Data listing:
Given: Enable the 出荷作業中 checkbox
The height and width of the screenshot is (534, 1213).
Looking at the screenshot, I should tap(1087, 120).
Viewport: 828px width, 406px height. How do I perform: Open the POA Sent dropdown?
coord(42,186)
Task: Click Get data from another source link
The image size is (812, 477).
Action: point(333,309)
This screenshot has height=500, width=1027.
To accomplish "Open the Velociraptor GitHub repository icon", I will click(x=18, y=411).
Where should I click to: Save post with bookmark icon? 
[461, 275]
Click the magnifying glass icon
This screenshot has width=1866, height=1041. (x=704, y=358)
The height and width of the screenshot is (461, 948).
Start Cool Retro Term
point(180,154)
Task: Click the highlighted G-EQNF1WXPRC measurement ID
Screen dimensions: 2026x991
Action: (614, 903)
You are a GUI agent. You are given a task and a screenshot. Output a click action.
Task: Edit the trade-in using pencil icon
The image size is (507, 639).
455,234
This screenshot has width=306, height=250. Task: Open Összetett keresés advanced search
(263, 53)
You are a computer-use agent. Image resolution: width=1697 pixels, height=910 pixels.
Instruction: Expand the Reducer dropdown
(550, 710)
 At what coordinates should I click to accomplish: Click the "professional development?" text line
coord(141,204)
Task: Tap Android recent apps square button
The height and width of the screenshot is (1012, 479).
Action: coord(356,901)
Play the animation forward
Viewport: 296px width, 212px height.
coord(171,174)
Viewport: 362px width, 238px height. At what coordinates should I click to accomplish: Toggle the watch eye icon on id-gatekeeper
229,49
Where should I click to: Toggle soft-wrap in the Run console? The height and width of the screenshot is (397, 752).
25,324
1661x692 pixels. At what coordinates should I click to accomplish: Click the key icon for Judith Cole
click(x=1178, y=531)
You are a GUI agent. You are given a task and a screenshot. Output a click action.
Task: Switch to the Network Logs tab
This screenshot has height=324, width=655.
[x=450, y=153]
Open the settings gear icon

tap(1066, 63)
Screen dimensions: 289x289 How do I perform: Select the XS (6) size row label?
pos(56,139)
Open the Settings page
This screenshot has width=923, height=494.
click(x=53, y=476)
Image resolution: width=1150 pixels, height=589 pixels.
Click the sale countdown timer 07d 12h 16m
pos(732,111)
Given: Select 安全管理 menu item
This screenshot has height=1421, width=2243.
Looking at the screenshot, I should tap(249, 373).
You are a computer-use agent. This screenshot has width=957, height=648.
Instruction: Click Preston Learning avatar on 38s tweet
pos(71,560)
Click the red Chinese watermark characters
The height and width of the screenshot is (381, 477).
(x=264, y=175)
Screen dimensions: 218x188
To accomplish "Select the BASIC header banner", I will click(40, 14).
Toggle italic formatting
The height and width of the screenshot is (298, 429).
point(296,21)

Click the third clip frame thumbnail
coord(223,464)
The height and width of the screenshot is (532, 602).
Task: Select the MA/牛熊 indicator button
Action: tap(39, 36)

Exercise instructions: Rewrite all of the data above with "Viewport" swapped for "Display" and everything else left unchanged.

Reply to the task:
Given: Enable the 出荷作業中 checkbox
The height and width of the screenshot is (534, 1213).
Looking at the screenshot, I should tap(1087, 120).
Display: 828px width, 406px height. How do I perform: Open the POA Sent dropdown?
coord(42,186)
Task: Click Get data from another source link
The image size is (812, 477).
Action: point(333,309)
This screenshot has height=500, width=1027.
To accomplish "Open the Velociraptor GitHub repository icon", I will click(x=18, y=411).
Where should I click to: Save post with bookmark icon? 
[461, 275]
Click the magnifying glass icon
This screenshot has width=1866, height=1041. (x=704, y=358)
The height and width of the screenshot is (461, 948).
Start Cool Retro Term
point(180,154)
Task: Click the highlighted G-EQNF1WXPRC measurement ID
Screen dimensions: 2026x991
Action: (614, 903)
You are a GUI agent. You are given a task and a screenshot. Output a click action.
Task: Edit the trade-in using pencil icon
The image size is (507, 639).
455,234
This screenshot has width=306, height=250. Task: Open Összetett keresés advanced search
(263, 53)
You are a computer-use agent. Image resolution: width=1697 pixels, height=910 pixels.
Instruction: Expand the Reducer dropdown
(550, 710)
 At what coordinates should I click to accomplish: Click the "professional development?" text line
coord(141,204)
Task: Tap Android recent apps square button
The height and width of the screenshot is (1012, 479).
Action: coord(356,901)
Play the animation forward
Display: 296px width, 212px height.
coord(171,174)
Display: 362px width, 238px height. At what coordinates should I click to accomplish: Toggle the watch eye icon on id-gatekeeper
229,49
Where should I click to: Toggle soft-wrap in the Run console? The height and width of the screenshot is (397, 752).
25,324
1661x692 pixels. At what coordinates should I click to accomplish: Click the key icon for Judith Cole
click(x=1178, y=531)
You are a GUI agent. You are given a task and a screenshot. Output a click action.
Task: Switch to the Network Logs tab
This screenshot has height=324, width=655.
[x=450, y=153]
Open the settings gear icon

tap(1066, 63)
Screen dimensions: 289x289 How do I perform: Select the XS (6) size row label?
pos(56,139)
Open the Settings page
This screenshot has width=923, height=494.
click(x=53, y=476)
Image resolution: width=1150 pixels, height=589 pixels.
Click the sale countdown timer 07d 12h 16m
pos(732,111)
Given: Select 安全管理 menu item
This screenshot has height=1421, width=2243.
Looking at the screenshot, I should tap(249, 373).
You are a computer-use agent. This screenshot has width=957, height=648.
Instruction: Click Preston Learning avatar on 38s tweet
pos(71,560)
Click the red Chinese watermark characters
The height and width of the screenshot is (381, 477).
(x=264, y=175)
Screen dimensions: 218x188
To accomplish "Select the BASIC header banner", I will click(40, 14).
Toggle italic formatting
The height and width of the screenshot is (298, 429).
point(296,21)

Click the third clip frame thumbnail
coord(223,464)
The height and width of the screenshot is (532, 602).
Task: Select the MA/牛熊 indicator button
Action: tap(39, 36)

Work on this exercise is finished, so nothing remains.